As great as the iPhone and iPhone 3G platforms are at playing media, surfing the web, mobile blogging, and even finding the nearest Starbucks in your area, there’s a critical shortcoming in its otherwise superb UI. Cut-and-paste functionality has been a sticking point that has drawn the iPhone’s Mac OS much criticism and ire from fans and haters alike. But, until now, the absence of cut/paste features has been fairly manageable.

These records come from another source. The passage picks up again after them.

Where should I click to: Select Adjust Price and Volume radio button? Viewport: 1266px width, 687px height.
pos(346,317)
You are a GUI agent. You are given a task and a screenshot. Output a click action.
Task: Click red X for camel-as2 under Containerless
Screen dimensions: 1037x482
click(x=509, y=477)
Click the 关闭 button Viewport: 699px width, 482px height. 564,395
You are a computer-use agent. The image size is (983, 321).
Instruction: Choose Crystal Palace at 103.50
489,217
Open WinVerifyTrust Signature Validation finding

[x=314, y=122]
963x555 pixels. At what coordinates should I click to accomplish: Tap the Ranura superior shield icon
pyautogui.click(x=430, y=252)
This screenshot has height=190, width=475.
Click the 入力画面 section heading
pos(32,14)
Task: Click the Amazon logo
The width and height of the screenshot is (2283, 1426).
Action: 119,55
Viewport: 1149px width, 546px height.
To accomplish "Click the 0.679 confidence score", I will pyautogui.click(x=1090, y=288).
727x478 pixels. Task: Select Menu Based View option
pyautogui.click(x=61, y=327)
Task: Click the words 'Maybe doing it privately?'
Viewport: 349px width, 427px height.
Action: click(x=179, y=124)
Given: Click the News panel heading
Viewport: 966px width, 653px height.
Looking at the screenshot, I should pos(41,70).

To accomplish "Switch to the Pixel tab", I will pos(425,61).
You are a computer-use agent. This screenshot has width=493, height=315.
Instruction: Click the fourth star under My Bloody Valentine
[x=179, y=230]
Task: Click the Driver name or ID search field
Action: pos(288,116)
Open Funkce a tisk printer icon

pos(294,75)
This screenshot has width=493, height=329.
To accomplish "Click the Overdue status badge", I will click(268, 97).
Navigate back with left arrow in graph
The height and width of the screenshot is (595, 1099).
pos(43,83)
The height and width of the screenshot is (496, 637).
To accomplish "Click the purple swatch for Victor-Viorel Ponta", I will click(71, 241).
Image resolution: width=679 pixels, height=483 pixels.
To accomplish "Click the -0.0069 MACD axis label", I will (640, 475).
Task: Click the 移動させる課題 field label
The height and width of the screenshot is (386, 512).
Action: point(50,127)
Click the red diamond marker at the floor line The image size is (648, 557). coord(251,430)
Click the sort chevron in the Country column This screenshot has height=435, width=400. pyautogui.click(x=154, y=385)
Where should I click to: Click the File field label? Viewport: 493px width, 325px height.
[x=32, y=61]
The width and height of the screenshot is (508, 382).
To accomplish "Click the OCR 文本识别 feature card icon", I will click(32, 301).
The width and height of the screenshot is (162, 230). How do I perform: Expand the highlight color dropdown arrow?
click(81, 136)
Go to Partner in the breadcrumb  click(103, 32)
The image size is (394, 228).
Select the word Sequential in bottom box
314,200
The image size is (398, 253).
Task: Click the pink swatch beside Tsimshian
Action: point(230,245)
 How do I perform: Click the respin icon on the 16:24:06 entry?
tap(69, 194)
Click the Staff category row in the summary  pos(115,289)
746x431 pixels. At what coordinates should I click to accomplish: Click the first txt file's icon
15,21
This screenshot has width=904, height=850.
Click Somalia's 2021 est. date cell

Any potential pieces of information that Apple foresaw users would need to transfer or interact with (email addresses, phone numbers, hyperlinks) were automatically detected and linked to an action that Apple reasoned would be the most likely path taken by an iPhone user. Phone numbers were automatically linked to the iPhone’s phone application. Tapping an email address would bring up a new email message in the iPhone’s Mail application. Hyperlinks would lead to the target webpage within Safari. And so on.
But, with the iPhone now being developed en masse and iPhone applications widely available through the AppStore, the need for cut-and-paste functionality is greater than ever. As iPhone Central‘s Dan Moren points out, applications like the just-launched WordPress iPhone application would benefit to no end from a working cut/paste feature on the iPhone. Embedding an external URL in to a blog post is easy enough when you can copy and paste the too-long-to-remember address in to the post’s text. But, without any way to copy the URL, aside from manually jotting it down on a piece of paper (or seriously testing your memory), embedding a URL in to a WordPress post turns in to an exercise in tediousness.
Of course, there are solutions to getting commonly copied information transferred to another application. Data URLs allow for rudimentary and buggy cut/paste within Safari. The iPhone Flickr-browser Exposure lets you export a link to a Flickr picture straight to your Twiterrific Twitter client. Other applications have built-in browsers to allow for quick browsing of embedded hyperlinks without having to memorize and input the address in to Safari. Still, these are workarounds, not real solutions.
Will Apple see fit to bring cut-and-paste functionality to the iPhone? According to Apple’s Greg Joswiak, cut/paste is quite low on the iPhone UI developmental priority list – taking a back-seat to turn-by-turn GPS navigation. We’re torn between wanting a full-featured GPS navigation solution and a working cut-and-paste feature on the iPhone.
I would prefer that Apple concentrate on bringing cut/paste to the field ahead of enhanced GPS features. But, what say you, dear readers? Better GPS or cut-n-paste?